What is required: Write out exactly, excluding pictures, the lines from the one containing "You are a GUI" through the end of the data, both included.

Extracted records
********************

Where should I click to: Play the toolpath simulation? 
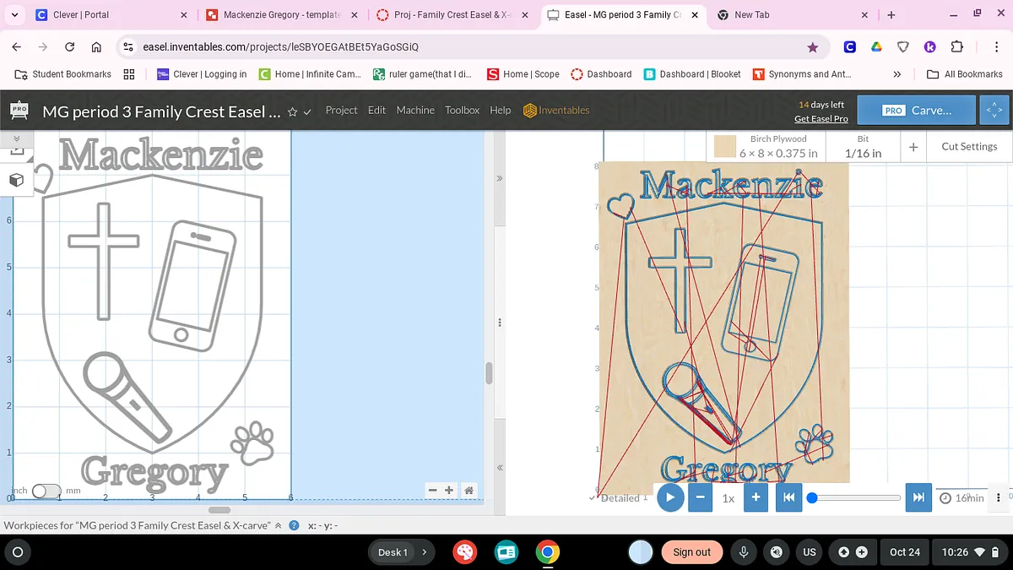669,497
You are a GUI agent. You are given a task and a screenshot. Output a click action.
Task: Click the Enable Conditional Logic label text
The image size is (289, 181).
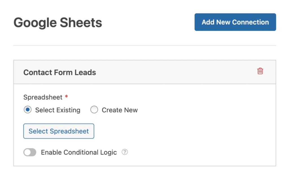(x=79, y=153)
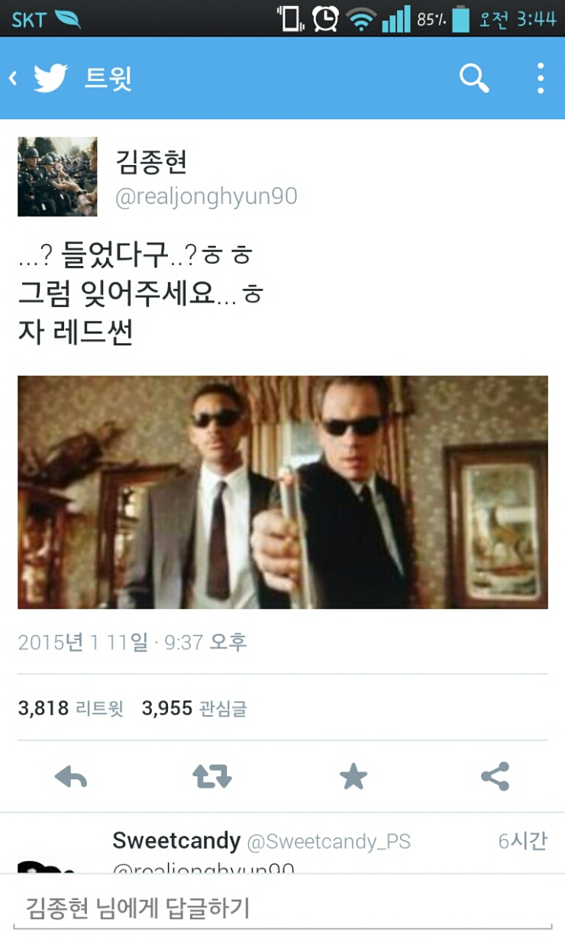Reply to the tweet with arrow icon
This screenshot has height=942, width=565.
click(x=71, y=777)
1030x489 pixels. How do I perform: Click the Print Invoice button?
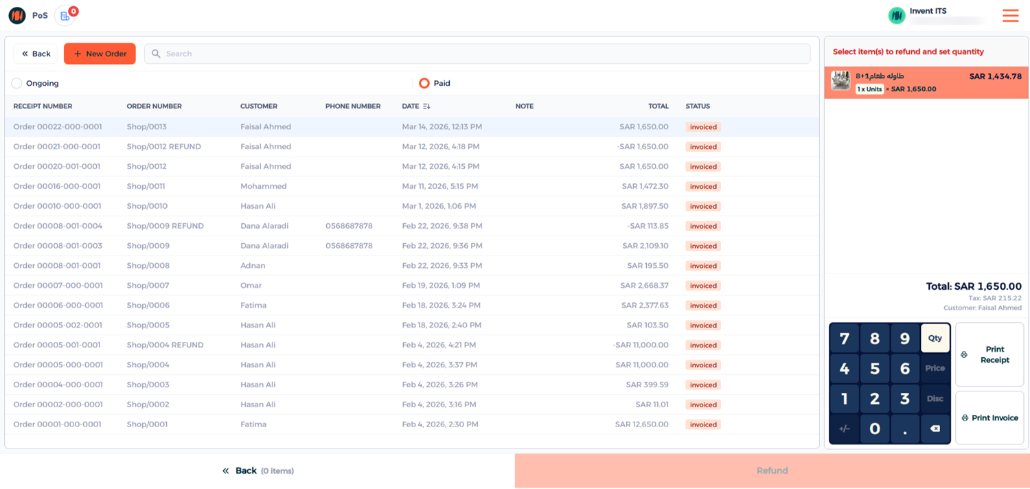pos(989,418)
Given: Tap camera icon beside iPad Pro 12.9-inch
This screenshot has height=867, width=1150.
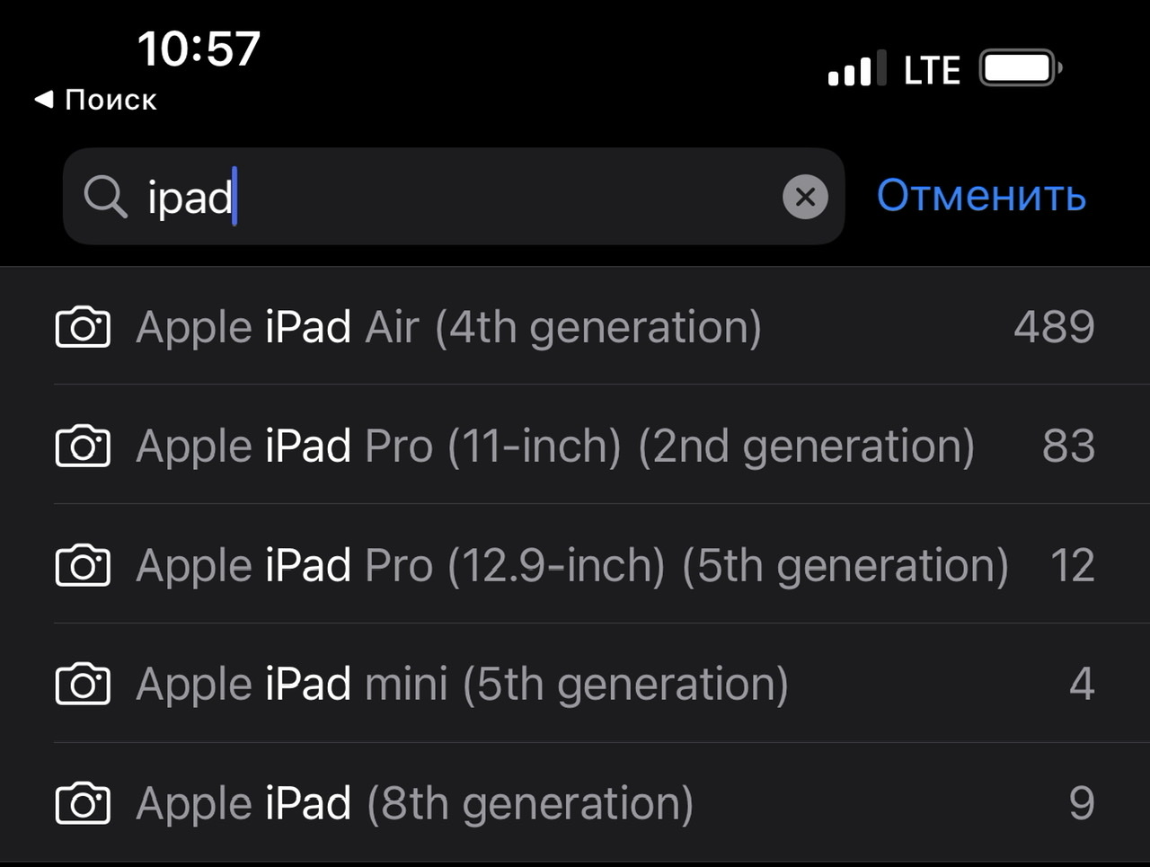Looking at the screenshot, I should (83, 566).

********************

Answer section:
You are a GUI agent. You are given a task and a screenshot. Output a click action.
Task: Click the Enable Conditional Logic label text
The image size is (289, 181).
(x=79, y=153)
Reply to the tweet with arrow icon
This screenshot has height=942, width=565.
click(x=71, y=777)
1030x489 pixels. How do I perform: Click the Print Invoice button?
pos(989,418)
Given: Tap camera icon beside iPad Pro 12.9-inch
This screenshot has height=867, width=1150.
Looking at the screenshot, I should (83, 566).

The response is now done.